Итак, мы с Рутой ездили туда несколько раз - и всегда, когда я оставался с отцом Лилли с глазу на глаз, он полушепотом громил Пятса и Лайдонера (я не помню, чтобы называл кого-то еще), причем я так и не понял, зачем он это делал.
Может, заметил, что Лилли пытается меня обольстить, взревновал и решил таким образом отомстить: вот тебе, шавка премьер-министра, за то, что ты со своей девчонкой ездишь сюда на мою дочку глазеть. И раз я не могу запретить тебе к ней липнуть, потому что такая уж она у меня есть, тогда получай, будешь, по крайней мере, знать, что серьезный народ думает на самом деле о твоих хозяевах! Не можешь же ты быть такой свиньей, чтобы побежать жаловаться на меня куда следует. Не крылся ли в поведении папаши примерно такого рода механизм? Лучшего объяснения я не смог придумать. А поведение Лилли было яснее ясного: поведение прирожденной шлюхи. Она открыто призналась Руте за стаканчиком папашкиного домашнего вина: "Отобью..." И сделала это примерно так: вытащила меня танцевать танго под граммофон на вечеринке с четырьмя-пятью гостями, увлекла за угол на диван, стоящий в тени пальмы, - и вдруг пуговицы у нее на блузке оказались расстегнуты, груди обнажены, а мое лицо прижато между грудями. Cоски ее грудей были непомерно велики и красны, и вокруг них росли, пусть крошечные и редкие, а все-таки черные волоски. Мне удалось внушить себе, что я ее не хочу, может быть, лишь благодаря тому, что знал, Рута тут же, поблизости. Так что я повел себя с Лилли невежливо, и более вежливым в тот вечер я не стал. А когда теперь я снова подъехал к Лилли, и близость Руты меня больше не останавливала, Лилли, казалось, и думать забыла про мою былую неуступчивость..."

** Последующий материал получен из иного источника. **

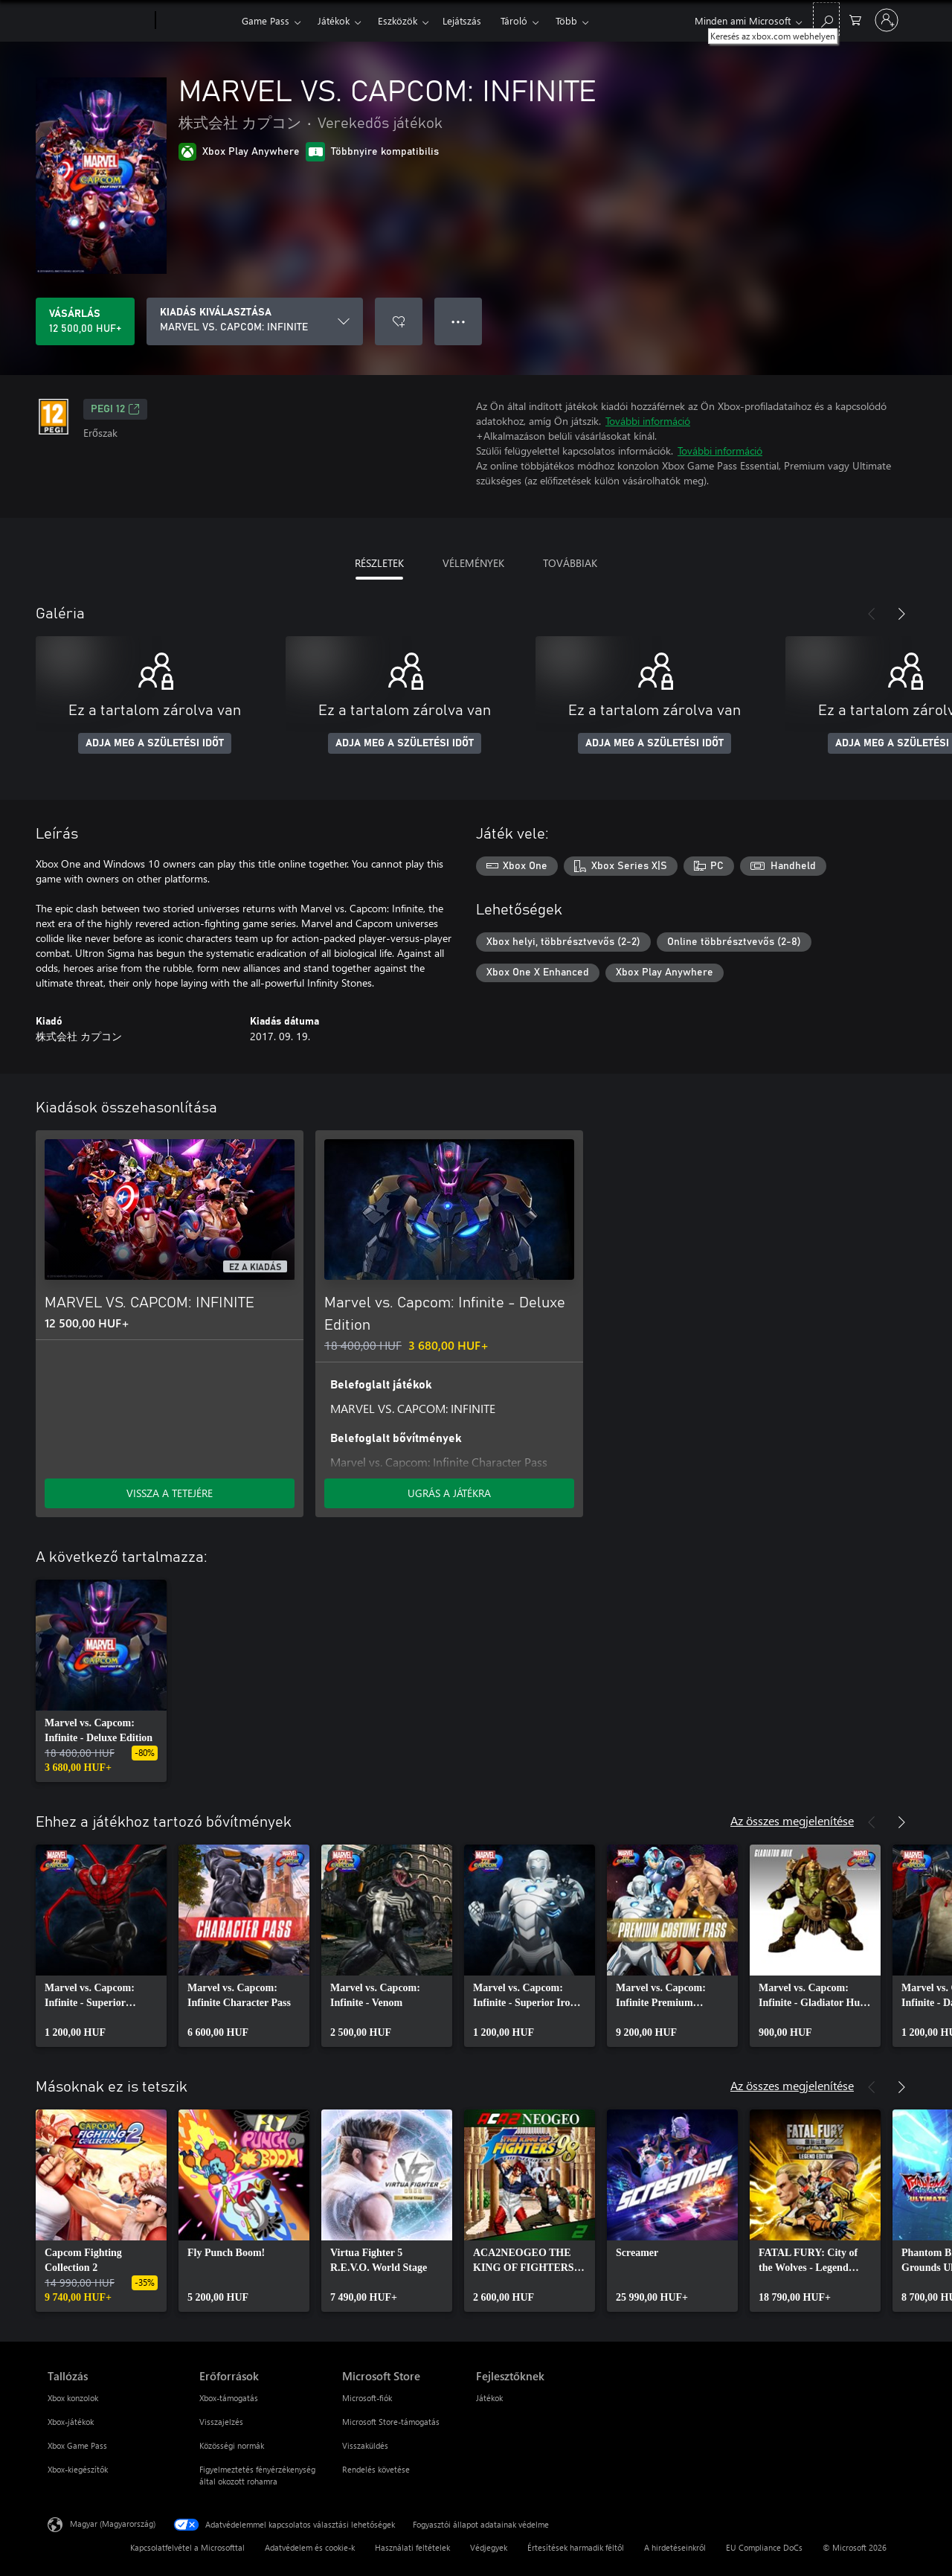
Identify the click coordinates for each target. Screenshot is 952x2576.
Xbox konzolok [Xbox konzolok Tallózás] (73, 2398)
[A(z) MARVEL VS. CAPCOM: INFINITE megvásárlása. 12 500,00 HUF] (85, 321)
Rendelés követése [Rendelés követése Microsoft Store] (376, 2469)
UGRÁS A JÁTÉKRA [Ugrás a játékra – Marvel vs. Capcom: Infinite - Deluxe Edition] (449, 1493)
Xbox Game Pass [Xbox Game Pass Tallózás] (77, 2445)
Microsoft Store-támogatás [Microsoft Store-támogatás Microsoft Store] (391, 2421)
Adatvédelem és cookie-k (310, 2547)
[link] (101, 1681)
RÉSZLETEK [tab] (379, 563)
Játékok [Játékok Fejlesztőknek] (489, 2398)
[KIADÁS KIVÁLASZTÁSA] (255, 321)
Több (566, 20)
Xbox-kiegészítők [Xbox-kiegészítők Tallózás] (78, 2469)
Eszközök (397, 20)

Улло усмехнулся: "Я предвижу, как ты - если вообще из моих историй что-либо сотворишь - именно здесь сплетешь нечто этакое. Да-да. Непременно привяжешь меня за какой-нибудь почти мазохистский ремешок к Бормовскому гравитационному полю, заставишь над ним кружить. И дашь мне приземлиться на красные соски Лилли лишь потому, что в центре этого гравитационного поля располагалась Лия. Что ж, пусть будет так. Не стану спорить. И все же должен признаться: я и сам воспринимал свои отношения с Лилли как падение. И освободился от этого в течение полутора месяцев..."
На этом месте, как явствует из моих заметок, я хотел подпустить ему шпильку. Был готов побиться об заклад, что из Бормовского гравитационного поля он не мог вырваться в течение многих десятилетий - если вообще вырвался... И это означает, что его следующей посадочной полосой должна была стать Лиина мамочка. Как ни говори, сто двадцать килограммов... Заметил, как вытянулся и заострился его и без того узкий подбородок, уловил какой-то темный блеск в слегка косящих глазах и прикусил язык. Да, внезапно я отказался от мысли облечь свою иронию в слова, потому что почувствовал, насколько он серьезен:
"Однажды в начале мая 1940-го, уже почти в конце дня мне позвонил сам Улуотс: "Господин Паэранд, прошу прощения, но все курьеры разбежались, - отнесите, пожалуйста, этот пакет в Министерство обороны. Лично в руки генералу Лилле". Он вручил мне пакет, и я отправился..."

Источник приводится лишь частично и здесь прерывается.